Fran Laviada

El asco del sistema

Cuando el poder se alimenta de corrupción, codicia e impunidad, la repugnancia deja de ser una opinión para convertirse en una necesidad moral.

El asco del sistema
El asco del sistema Fran Laviada

Hace unas fechas estaba leyendo en un periódico unas declaraciones efectuadas por el estupendo director cinematográfico (al menos para mi gusto personal) Oliver Stone, y quiero que este texto sirva para decir que me siento totalmente identificado con lo que dice porque a mí, al igual que a él, hay determinados aspectos de esta sociedad que me producen, como mínimo, ganas de vomitar.

Decía Mr. Stone que le repugnaba adónde habían llevado a su país las inmobiliarias y los bancos, entre otros poderosos colectivos que dominan la sociedad moderna, y esto podemos hacerlo extensivo no solo a EE. UU., sino también al resto del mundo, irremisiblemente influenciado por el país del dólar.

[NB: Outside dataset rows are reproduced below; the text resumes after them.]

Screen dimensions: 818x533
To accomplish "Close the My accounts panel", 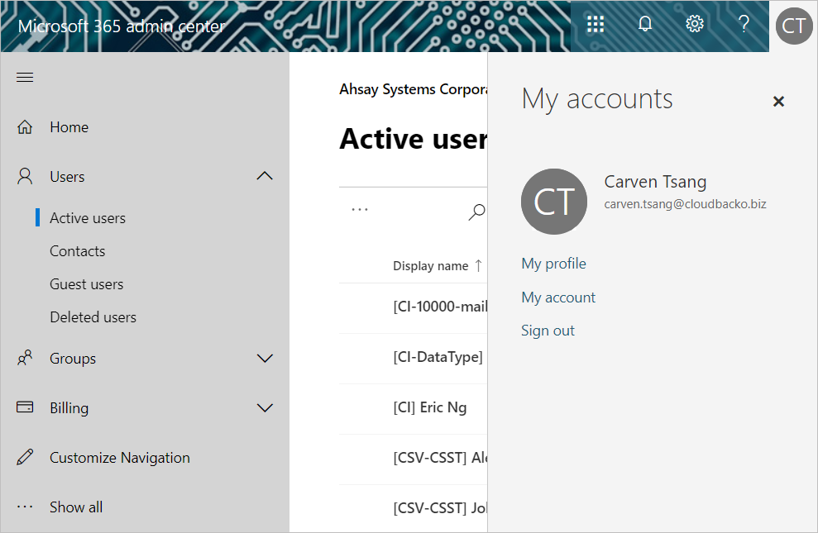I will tap(778, 102).
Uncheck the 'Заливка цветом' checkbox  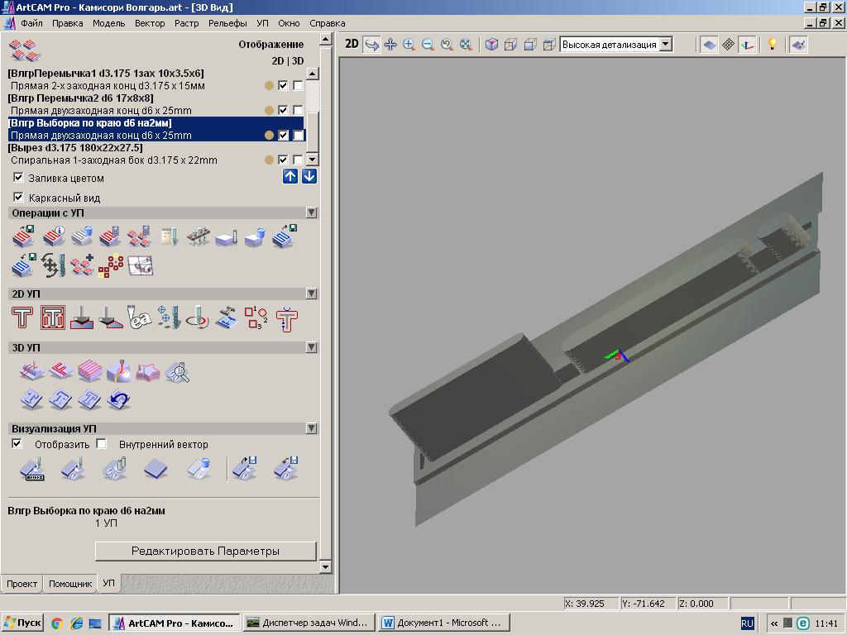click(18, 178)
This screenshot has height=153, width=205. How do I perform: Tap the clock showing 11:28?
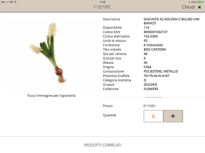pyautogui.click(x=103, y=2)
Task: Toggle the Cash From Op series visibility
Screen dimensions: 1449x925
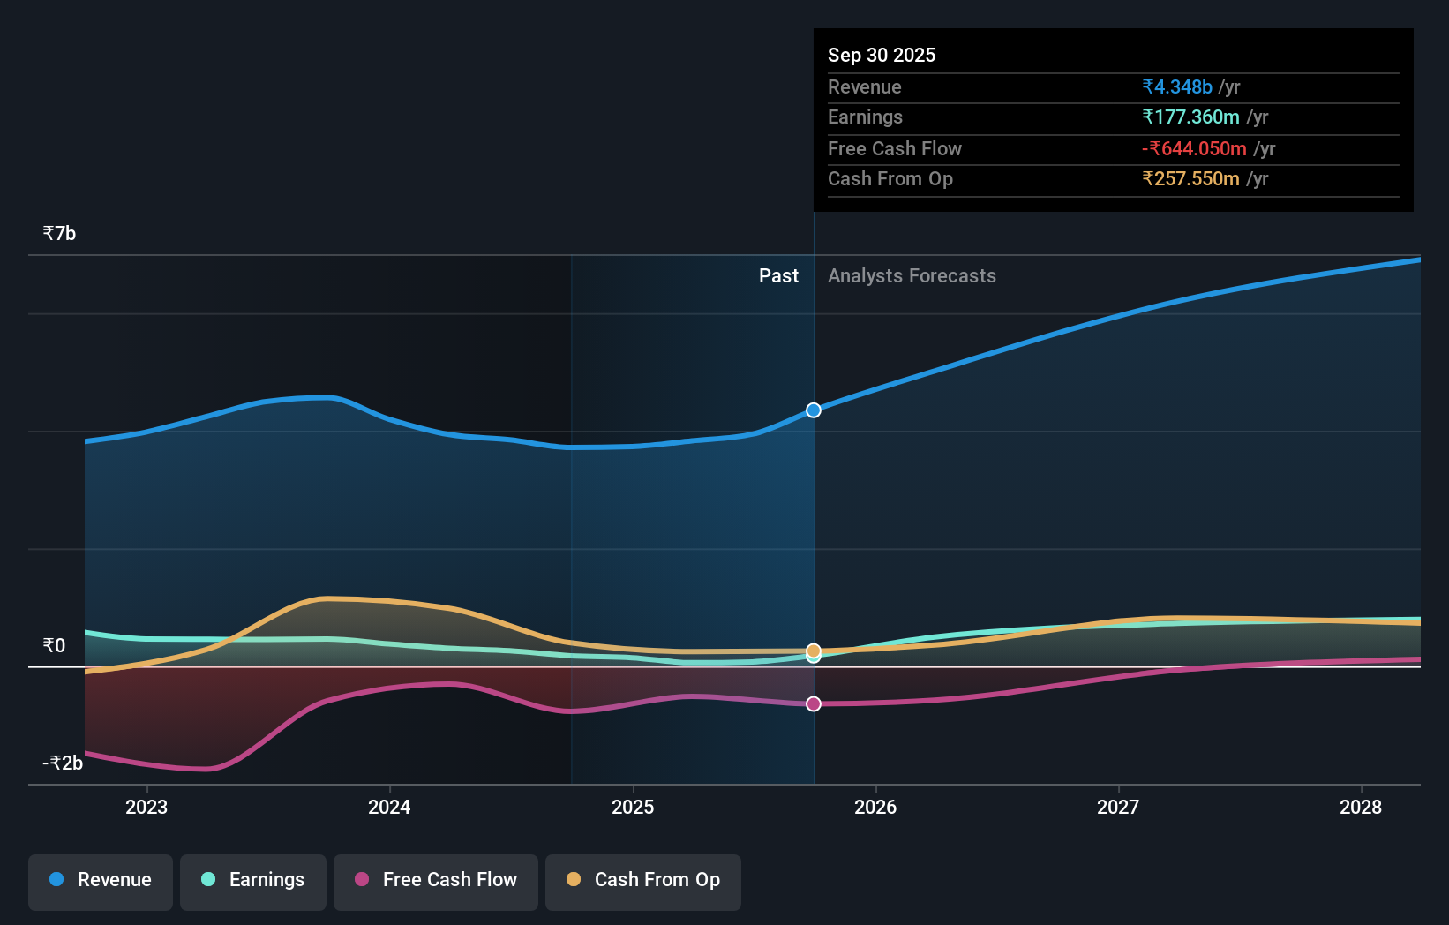Action: [x=643, y=880]
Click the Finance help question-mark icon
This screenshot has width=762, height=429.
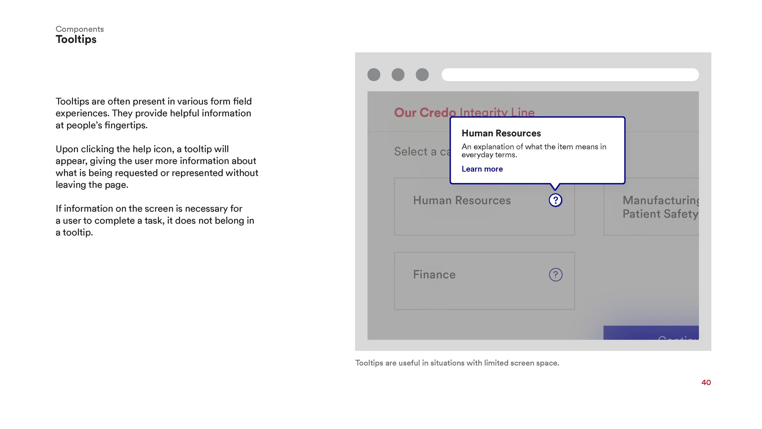pyautogui.click(x=555, y=275)
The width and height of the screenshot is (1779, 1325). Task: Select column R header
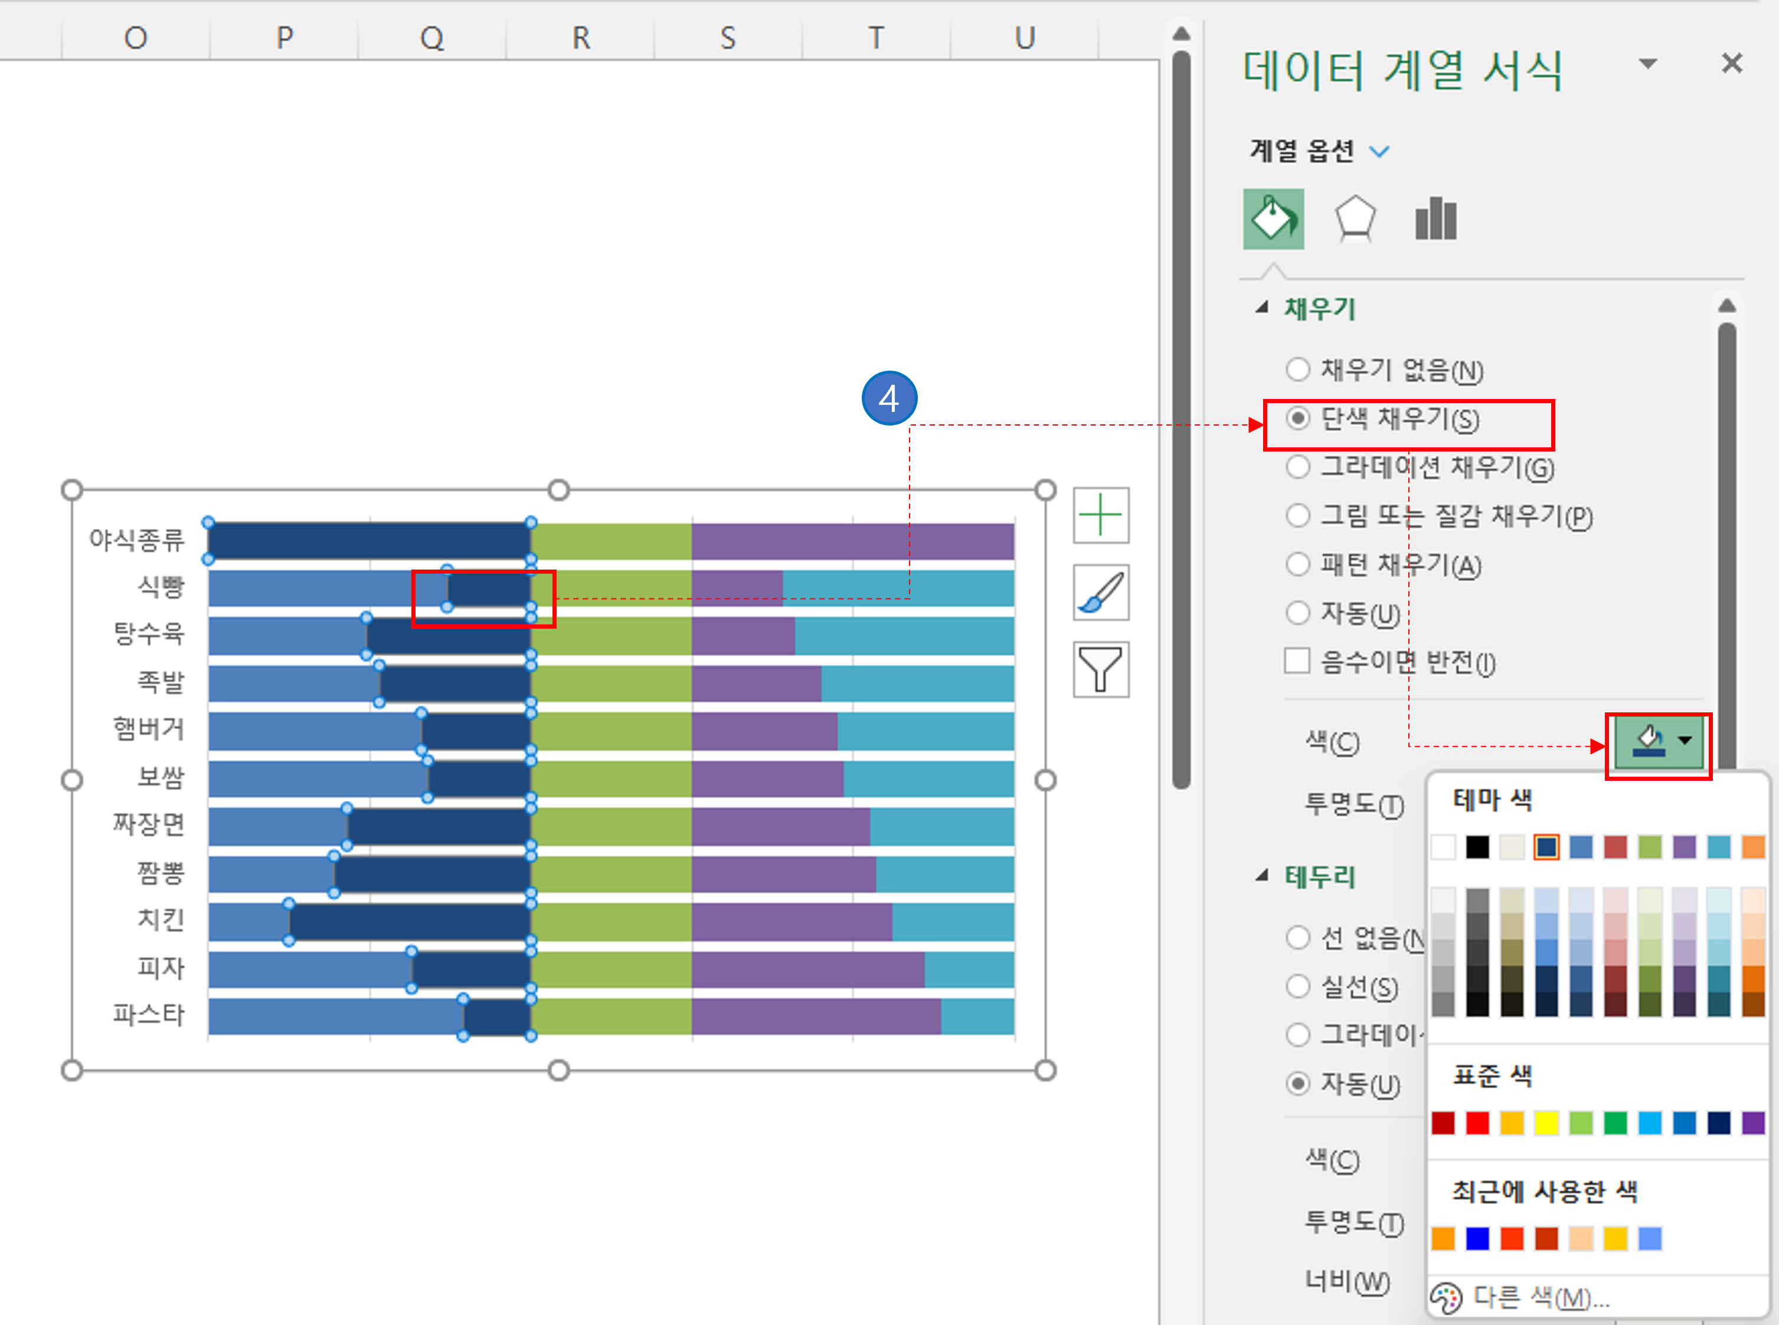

Por lo que se puede comprobar, los norteamericanos lo mismo exportan avances de todo tipo con tecnología de última generación que mandan basura (utilizando una denominación bastante benévola) para espolvorearla por todo el universo. Son el país más poderoso de la Tierra (con permiso de los chinos), y el resto de la comunidad internacional a tragar; no queda más remedio que inclinarse ante el más fuerte, aunque siempre hay honrosas excepciones que todavía mantienen intactos tanto dignidad como orgullo, aunque más que nada son posturas meramente testimoniales, ya que el pez grande es tan enorme (tamaño ballena) y el pez chico es tan pequeño (tamaño sardina) que el combate está siempre perdido de antemano para el segundo.

Continuando con el creador de Salvador, El cielo y la tierra, Platoon, Nixon, Wall Street y otras excelentes películas en las que el autor siempre se muestra crítico contra el sistema y que siempre destaca por ser en todo momento un personaje políticamente incorrecto, incluye también en sus manifestaciones que le daba asco ver el camino que había tomado su país por culpa, principalmente, de las entidades bancarias, las compañías de seguros y los poderosos bufetes de abogados. Casualmente, los colectivos antes mencionados siempre suelen estar en el ojo del huracán en casi todos los países. Suponemos que, como en toda colectividad, existirán las honrosas excepciones.

Para finalizar, queremos realizar una aportación personal a la lista de Oliver Stone y, por eso, añadiremos también a los políticos, a esa clase dirigente de nuestro suelo patrio que, en vista del mal ejemplo que frecuentemente dan a la ciudadanía en forma de corrupción, desvío de fondos, prevaricación, cohecho, tráfico de influencias, fraude, malversación de caudales, falsedad documental, blanqueo de dinero, delito electoral, nefasta gestión y continuas promesas incumplidas, hacen que la repugnancia sea total.

Por supuesto que de lo dicho anteriormente excluimos a los honrados, que afortunadamente todavía existen, pero, al igual que algunas especies animales, se encuentran, desgraciadamente, en peligro de extinción. Aunque habría que indicar que solo con la honradez no es suficiente, ya que si su pareja de baile es la ineptitud personificada, el dúo no nos vale para nada.